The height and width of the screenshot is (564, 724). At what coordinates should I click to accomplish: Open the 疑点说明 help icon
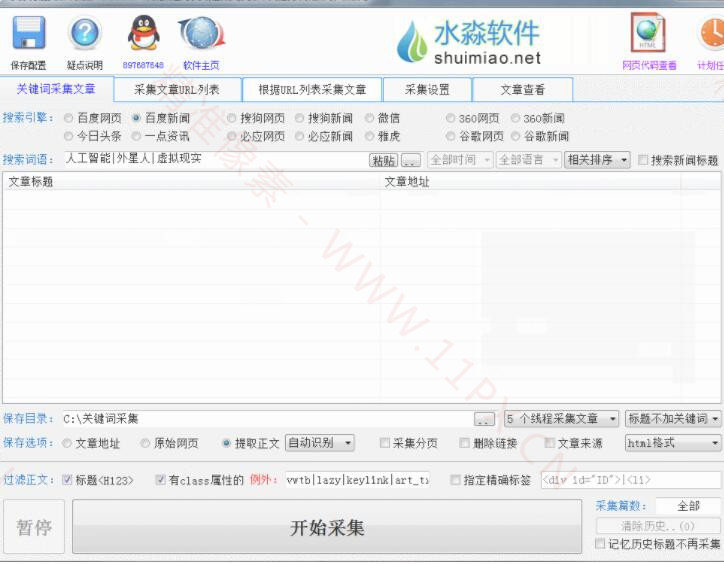pos(85,35)
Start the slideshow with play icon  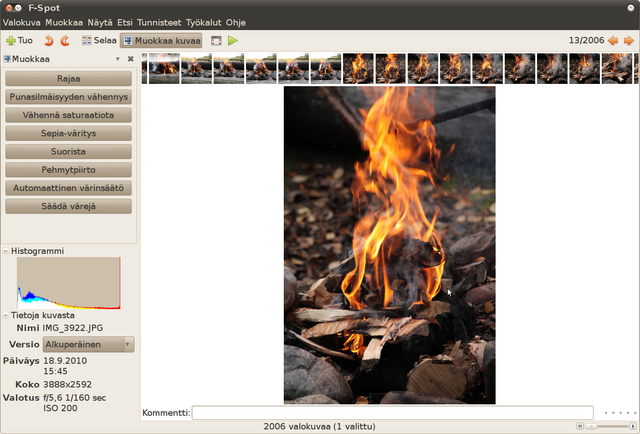coord(233,41)
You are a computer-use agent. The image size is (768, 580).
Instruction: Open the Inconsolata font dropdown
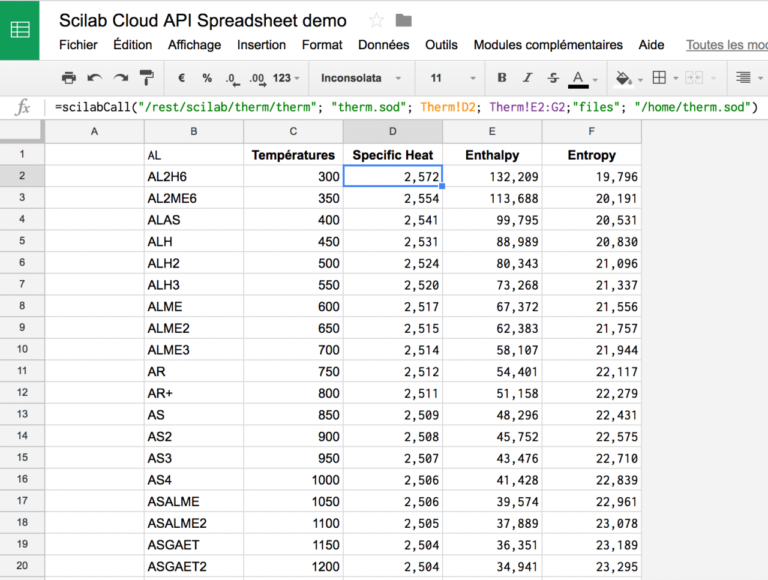360,78
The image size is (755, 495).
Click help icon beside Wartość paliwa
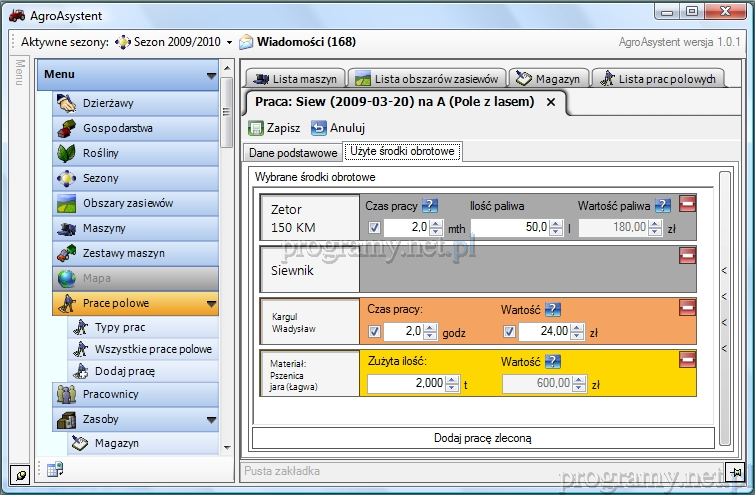tap(663, 206)
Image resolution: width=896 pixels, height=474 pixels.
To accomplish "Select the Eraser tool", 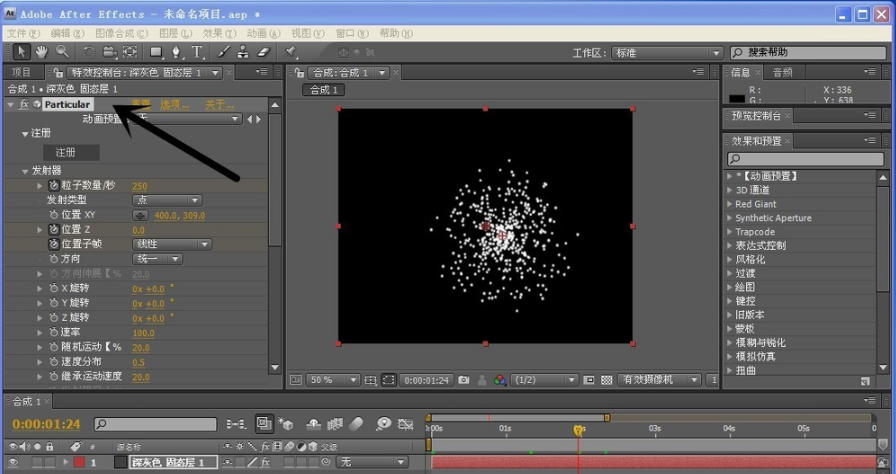I will click(x=264, y=52).
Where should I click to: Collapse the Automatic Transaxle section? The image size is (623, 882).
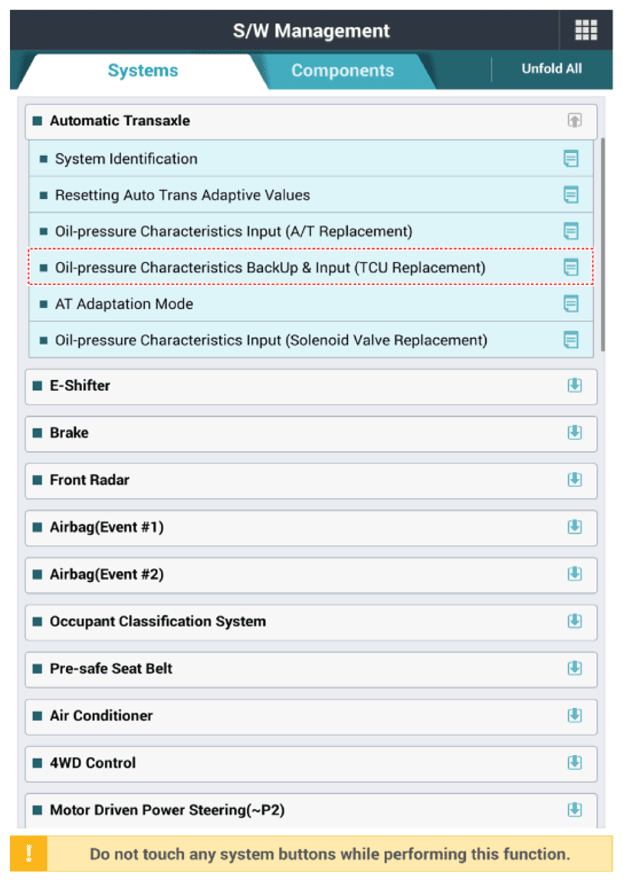[x=574, y=121]
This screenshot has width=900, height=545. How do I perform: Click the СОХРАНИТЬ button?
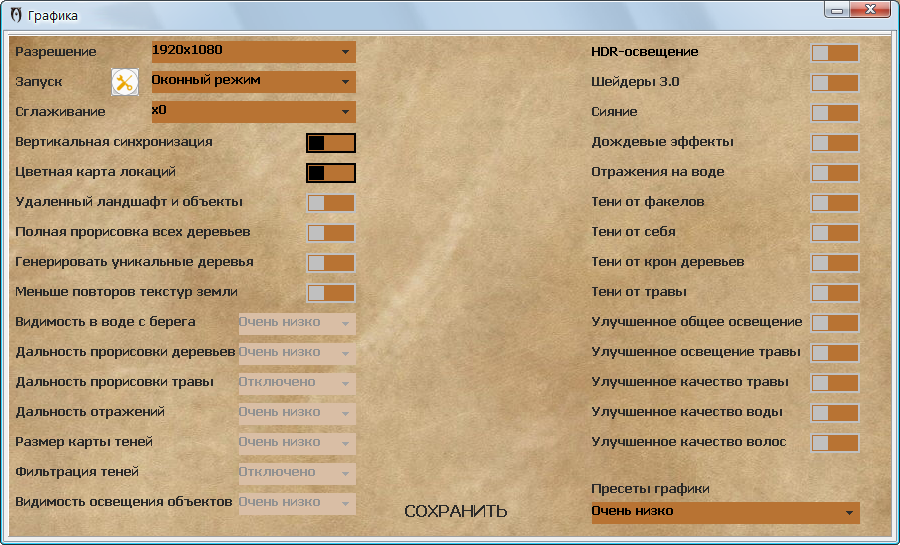point(456,511)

▶ PROBLEM
Pick out each line in the records above that contains the word "should" and copy those lines.

▶ THE OUTPUT
The height and width of the screenshot is (564, 724). At what coordinates should I click to accomplish: Open the 疑点说明 help icon
Where should I click to: Collapse the Automatic Transaxle section? The image size is (623, 882).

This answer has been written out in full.